Birth in Farnham, Surrey, of Anglican clergyman and hymn-writer Augustus Montague Toplady. His best-known hymn, Rock of Ages, was published in 1776.

4 November 1839: Chaos ensues in the Newport Rising

Broiling tensions erupt into violence in south Wales

In the late 1830s, south Wales was not a happy place. Thousands lived in grinding poverty, while the government’s rejection of the People’s Charter of 1838 – which demanded the right to vote for working men – had provoked intense political discontent. In May 1839, the Chartist leader Henry Vincent had been arrested in Monmouth, and his conviction and imprisonment later that summer inflamed local opinion. By early November 1839, Welsh radicals were ready to move – and so began the last armed rebellion in British history.

Sunday 3 November was a day of rising tension. Down the valleys streamed thousands of marchers, although pouring rain meant that the turnout was smaller than the organisers had hoped for. In Newport, the authorities, anticipating trouble, swore in 500 special constables and stationed dozens of soldiers at the Westgate Hotel, where they were reported to be holding Chartist prisoners. But it was not until the small hours of the next morning that the Chartist march, now at least 7,000 strong, arrived in the town.

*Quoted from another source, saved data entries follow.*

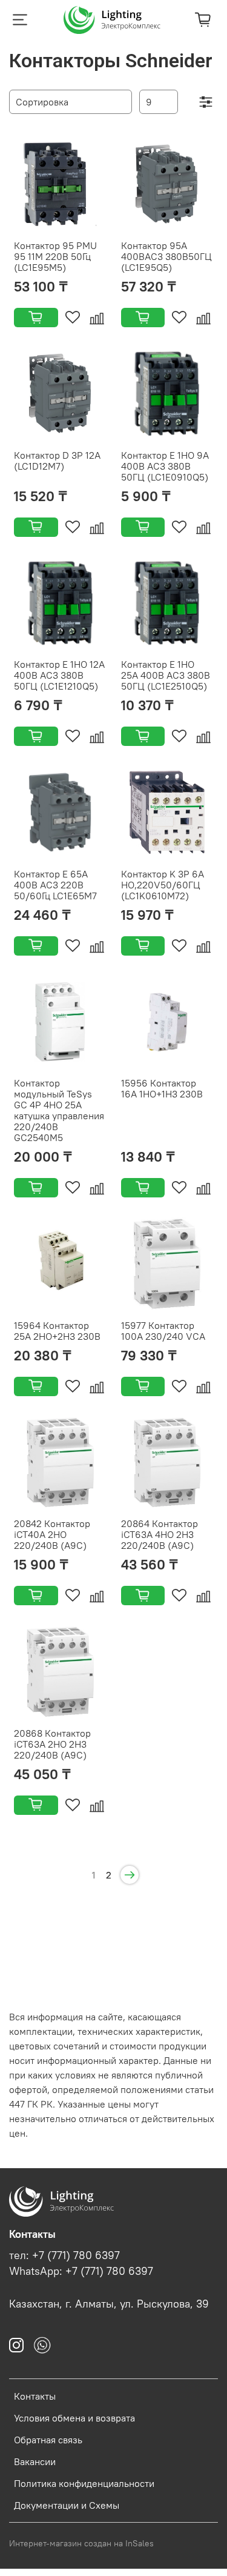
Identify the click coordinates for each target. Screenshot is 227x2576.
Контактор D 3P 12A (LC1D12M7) (57, 460)
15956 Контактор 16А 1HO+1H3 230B (162, 1088)
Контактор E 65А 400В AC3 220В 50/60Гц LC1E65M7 (55, 885)
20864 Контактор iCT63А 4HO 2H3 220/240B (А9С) (159, 1534)
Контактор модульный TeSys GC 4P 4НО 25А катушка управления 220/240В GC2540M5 (59, 1110)
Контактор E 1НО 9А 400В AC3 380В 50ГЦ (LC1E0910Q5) (165, 466)
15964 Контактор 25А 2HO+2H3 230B (57, 1330)
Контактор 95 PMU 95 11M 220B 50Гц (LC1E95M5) (55, 256)
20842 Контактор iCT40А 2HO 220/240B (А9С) (52, 1534)
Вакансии (35, 2461)
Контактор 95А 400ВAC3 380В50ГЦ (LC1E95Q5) (166, 256)
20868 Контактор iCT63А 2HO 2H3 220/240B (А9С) (52, 1744)
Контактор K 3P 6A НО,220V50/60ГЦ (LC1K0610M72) (162, 885)
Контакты (35, 2396)
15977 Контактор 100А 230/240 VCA (163, 1330)
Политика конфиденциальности (84, 2483)
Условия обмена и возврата (74, 2418)
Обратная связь (48, 2440)
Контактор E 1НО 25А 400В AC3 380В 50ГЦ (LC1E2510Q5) (165, 675)
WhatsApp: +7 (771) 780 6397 (81, 2271)
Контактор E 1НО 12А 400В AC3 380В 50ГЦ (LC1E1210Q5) (59, 675)
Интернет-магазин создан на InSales (81, 2543)
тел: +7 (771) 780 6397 (64, 2255)
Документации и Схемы (66, 2505)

What followed was bedlam. Having divided into two vast streams, the crowd reunited in front of the Westgate Hotel, where the guests would usually have been eating breakfast. After a great deal of shouting and cheering, they promptly laid siege to the hotel. Gunshots echoed back and forth between armed demonstrators and the soldiers within: “Nothing,” one observer told The Times, “can heighten the horror of the scene at this moment.” The town’s mayor, who attempted to read the Riot Act, was badly wounded by Chartist musket-fire, but the soldiers' superior discipline and firepower won the day. By the time the radicals fell back, 22 had been killed and dozens were injured. The rising’s leaders were sentenced to death by hanging and quartering, commuted to transportation to Tasmania for life. Newport’s mayor, however, ended up with a knighthood. | Written by Dominic Sandbrook


4 November 1979

Militant Islamic students took 66 Americans hostage after storming the US embassy in Teheran. Two weeks later 13 women and African-Americans were freed and a 14th was released in July 1980. The remaining 52 were held until January 1981.